3 commentaires sur “En pleine pandémie, quelle priorité pour le “philanthrope” Soros ? “abolir la famille” !

  1. Un homme ne peut aimer et respecter une femme que s’il a compris que ce qu’elle croit être n’est pas ce qu’elle est. Je dirais que 95% des femmes actuelles sont toutes des connes. Plus elles étudient, plus elles vont à l’université, plus connes elles sont. On pourrait même s’inquiéter de découvrir que pour elles l’accession au conceptuel leur est un véritable cancer dont il faudra bien un jour les guérir. Et là, il faudra plus que des Raoult car l’agent infectieux est de nature spirituelle et métaphysique.
    Que le lecteur encore un peu “féministe” (et Dieu sait s’il y en a!) me pardonne ce jet de lumière intime!

    1. Là vous y allez un peu fort quand même… Déjà, je pense qu’on peut aussi renverser la formule : pour qu’une femme aime et respecte un homme, il faut peut-être aussi qu’elle admette qu’il n’est pas ce qu’il croit être… il y a de toutes façons une incompréhension fondamentale entre hommes et femmes et personnellement, je pense que c’est mieux comme ça !

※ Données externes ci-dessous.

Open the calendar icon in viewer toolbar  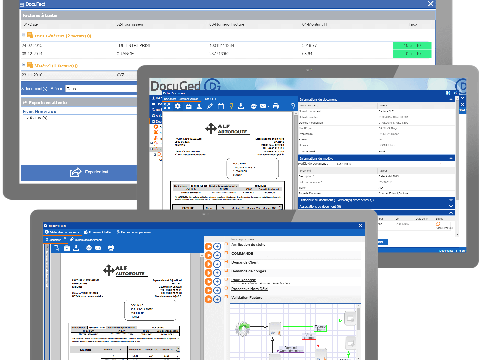[221, 106]
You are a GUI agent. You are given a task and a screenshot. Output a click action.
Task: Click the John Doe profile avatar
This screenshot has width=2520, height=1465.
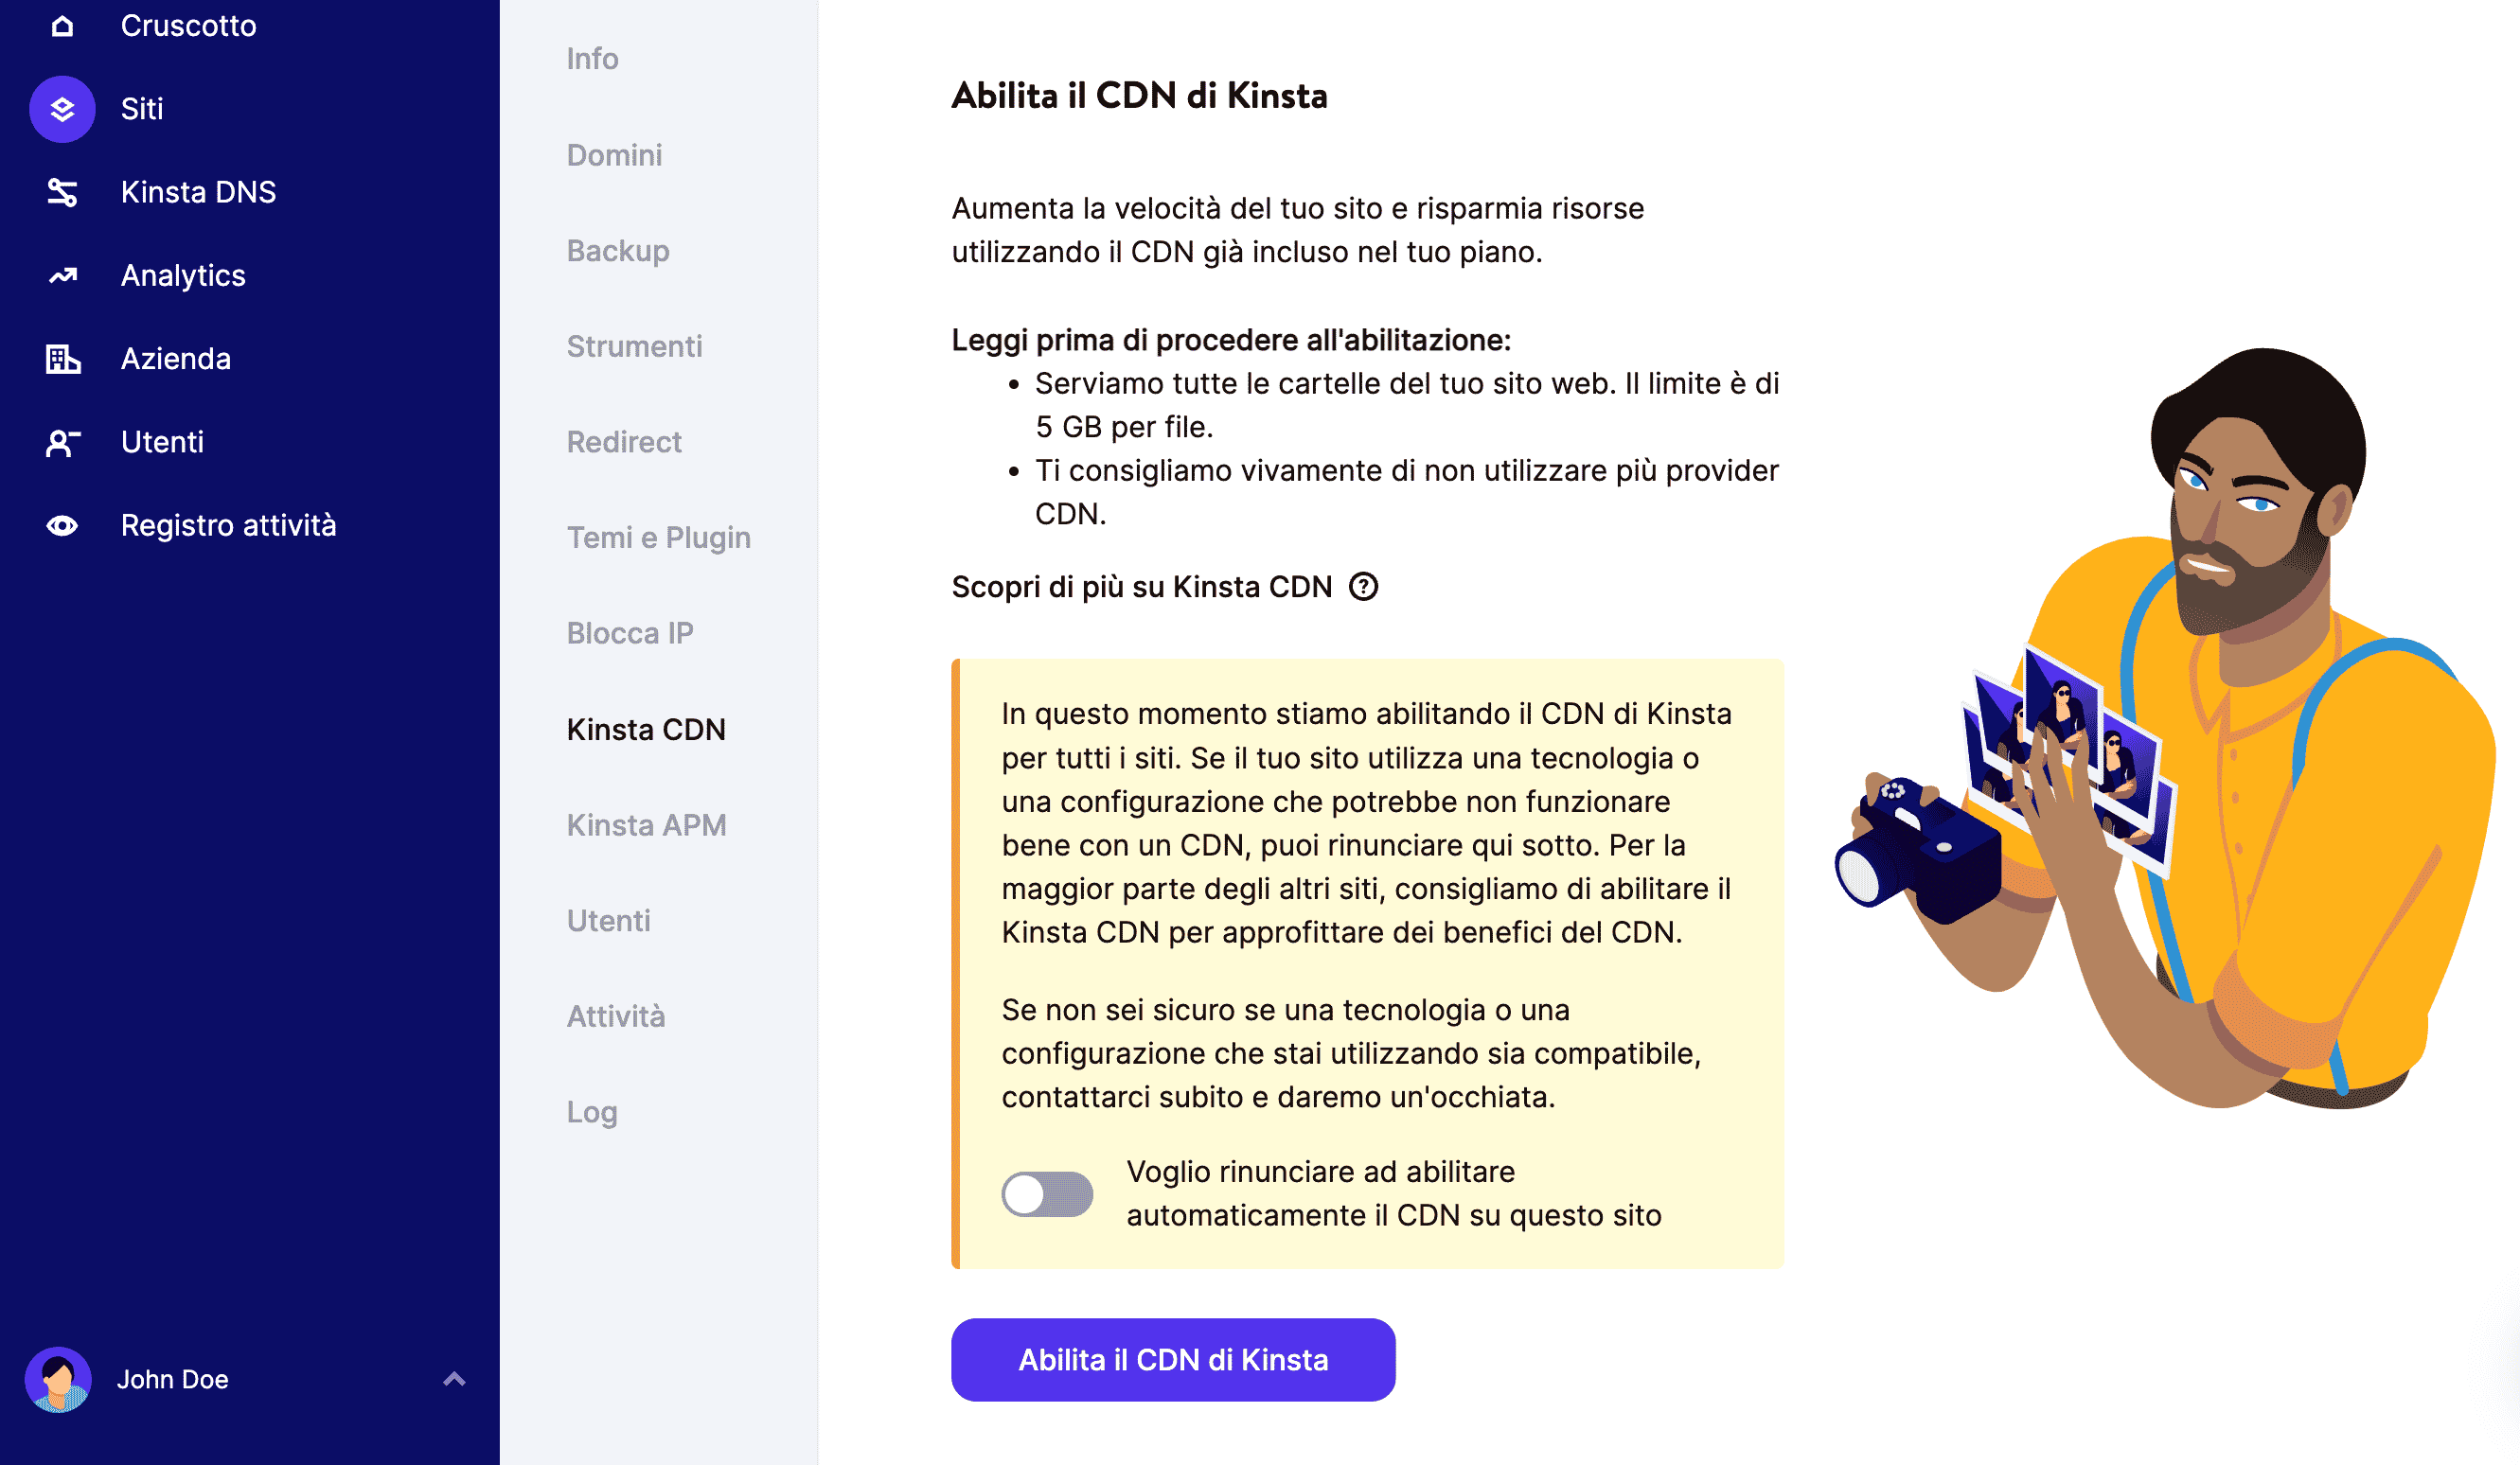[60, 1379]
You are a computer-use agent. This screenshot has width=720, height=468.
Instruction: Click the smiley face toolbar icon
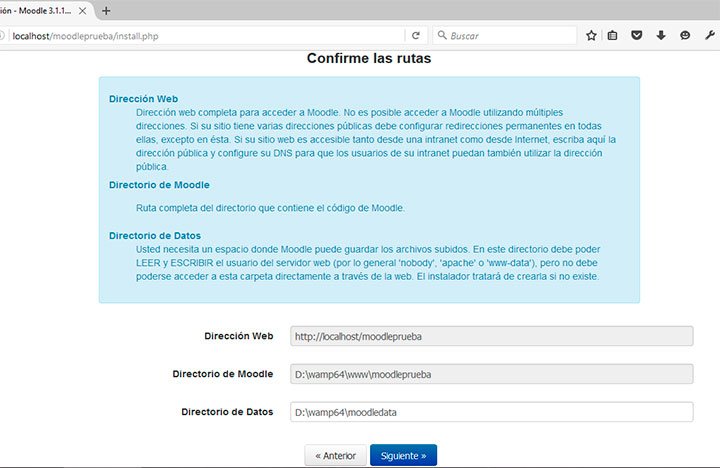pos(685,35)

      Ensuite pour vos 95% de connes, déjà il faudrait définir ce qu’est une conne. Et pas sûr qu’on soit très loin de ce chiffre si on demande aux femmes (ou à certaines…) ce qu’elles pensent des hommes. Par contre pour ce qui est de “l’accès au conceptuel”, si par là vous entendez l’abstraction, la pure construction intellectuelle dénuée d’affect, je suis relativement d’accord. Bien sûr je sais que disant ça je vais me faire traiter d’affreux misogyne, mais en réalité je considère que c’est plutôt une bonne chose, le “conceptuel” étant à mon avis la voie d’entrée vers toutes les horreurs dont sont capables les Hommes (il faut être très “conceptuel” pour mettre sur pied un programme qui aboutira à vitrifier Hiroshima et Nagasaki avec leurs habitants…), tandis que l’intelligence pratique et relationnelle où excellent souvent les femmes est ce qui rend le monde encore un peu vivable…

      Bon, bien sûr, tout ça, c’est “en moyenne”… dès qu’on s’intéresse à des individus, tout reste permis. Mais pour l’auteur de cet article, il est vrai que par moments j’ai eu du mal à réprimer certains fous-rires en traduisant, tellement sa prose sonnait creux !

      PS : une petite devinette que j’aime bien.
      — Savez-vous pourquoi Dieu a fait les femmes belles et connes ?
      — Belles, pour que les hommes puissent les aimer, et connes, pour qu’elles puissent aimer les hommes.

      1. La réponse est fine. J’y souscris. Elle est fine parce qu’elle plus longue que la mienne. J’ai réagis à un article. Une réaction n’est pas une argumentation. Ma réaction a eu au moins un mérite… c’est de provoquer votre réponse toute en finesse ! Merci d’avoir pris cette peine.